Format each nonblank line of the data below as a row in a two-column Markdown table. Put a running count in a "Row" column and the line itself in a "Line" column.

§ **INFORMATION SHOWN**:
┏━━
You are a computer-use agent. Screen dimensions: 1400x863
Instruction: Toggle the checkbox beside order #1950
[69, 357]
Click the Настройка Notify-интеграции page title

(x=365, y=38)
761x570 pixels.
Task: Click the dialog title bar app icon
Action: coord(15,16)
┗━━
§ **WRITTEN ANSWER**:
| Row | Line |
|---|---|
| 1 | You are a computer-use agent. Screen dimensions: 1400x863 |
| 2 | Instruction: Toggle the checkbox beside order #1950 |
| 3 | [69, 357] |
| 4 | Click the Настройка Notify-интеграции page title |
| 5 | (x=365, y=38) |
| 6 | 761x570 pixels. |
| 7 | Task: Click the dialog title bar app icon |
| 8 | Action: coord(15,16) |